Could you output the text of every entry below word for word, leaving out the pictures?

● **Provided data**
☆ ☆ ☆ ☆ ☆ ☆ ☆

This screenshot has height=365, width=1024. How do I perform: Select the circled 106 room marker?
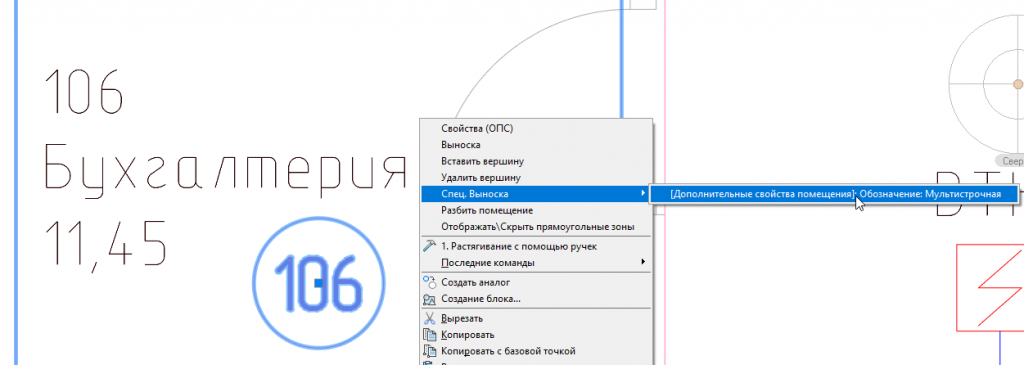[319, 283]
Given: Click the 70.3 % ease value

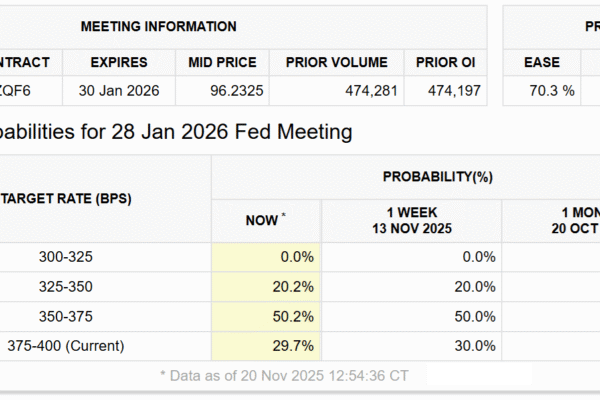Looking at the screenshot, I should pyautogui.click(x=551, y=91).
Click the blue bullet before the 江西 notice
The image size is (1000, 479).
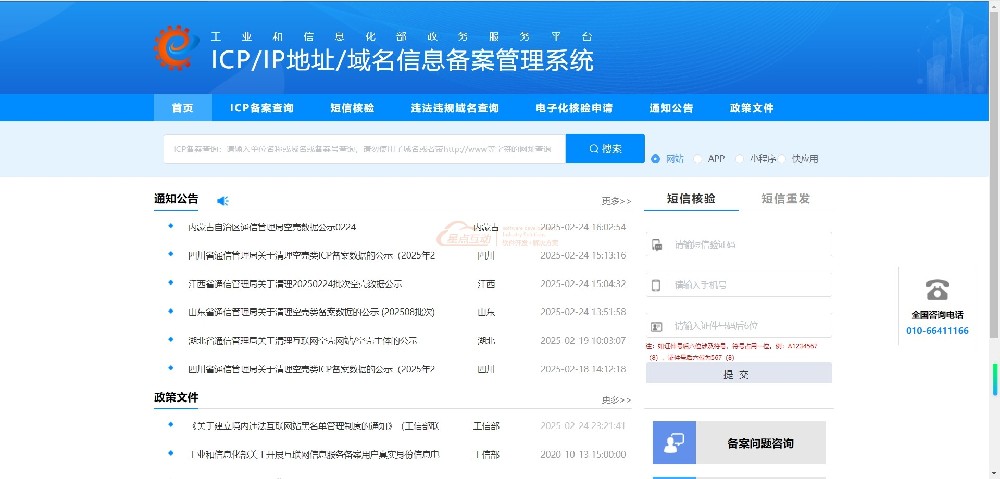[x=170, y=283]
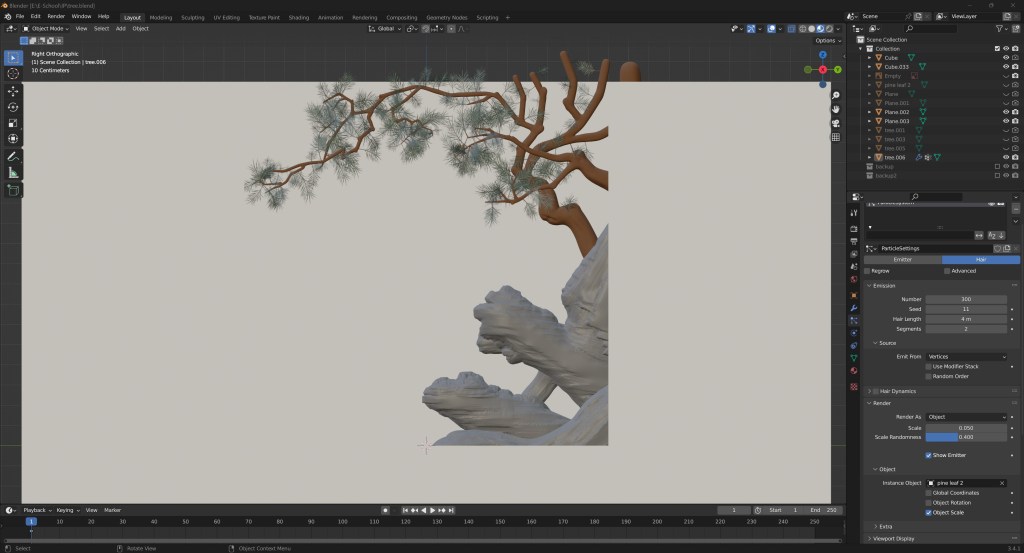Activate the Scale tool
The height and width of the screenshot is (553, 1024).
click(x=13, y=123)
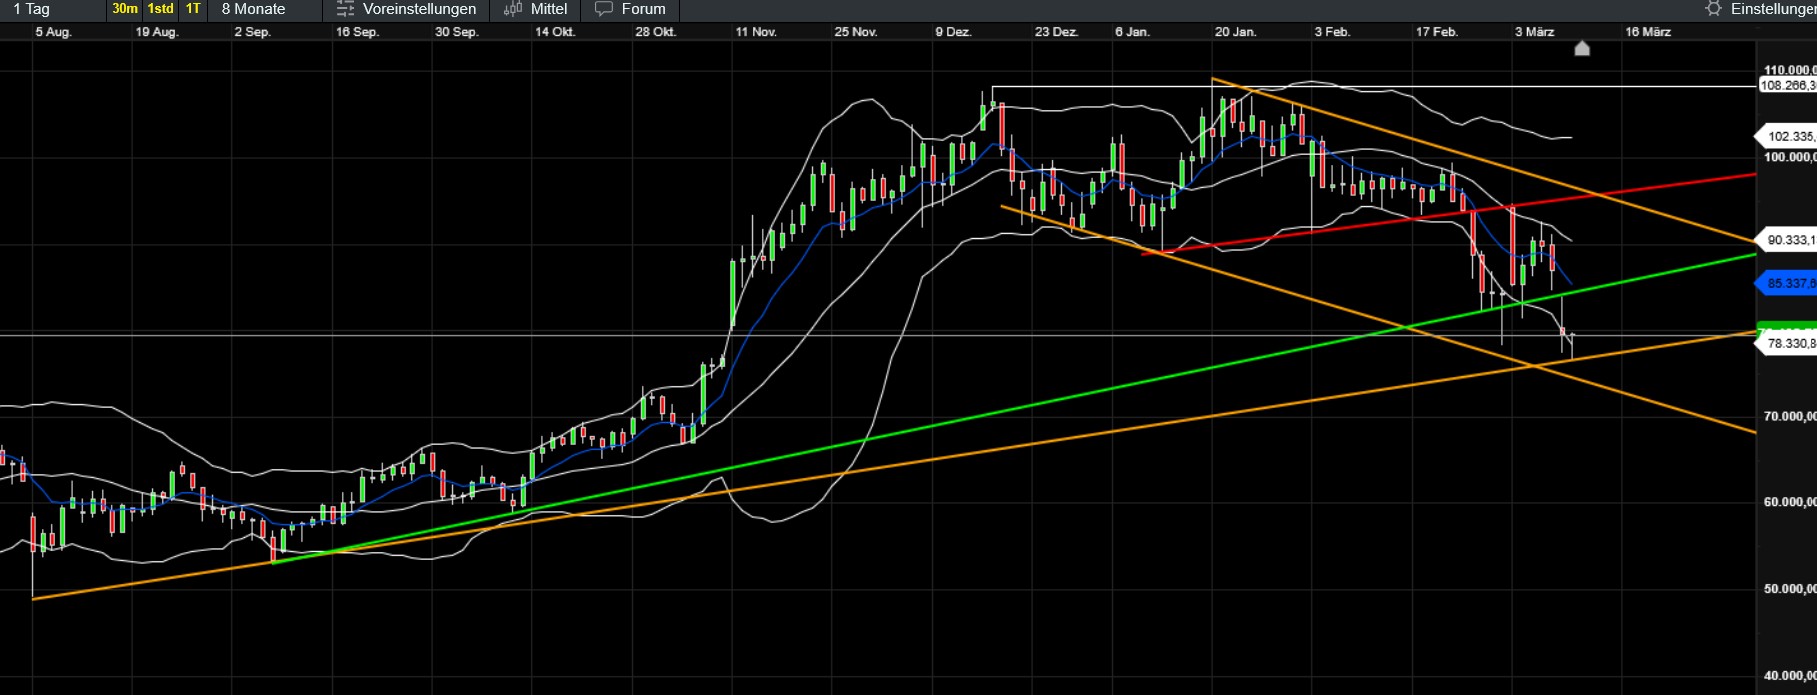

☆ ☆ ☆ ☆ ☆ ☆ ☆

● **The reply**
This screenshot has height=365, width=1024. How do I perform: Select the circled 106 room marker?
[319, 283]
Given: Click the 70.3 % ease value

Looking at the screenshot, I should pyautogui.click(x=551, y=91).
Click the blue bullet before the 江西 notice
The image size is (1000, 479).
[x=170, y=283]
Activate the Scale tool
The height and width of the screenshot is (553, 1024).
click(x=13, y=123)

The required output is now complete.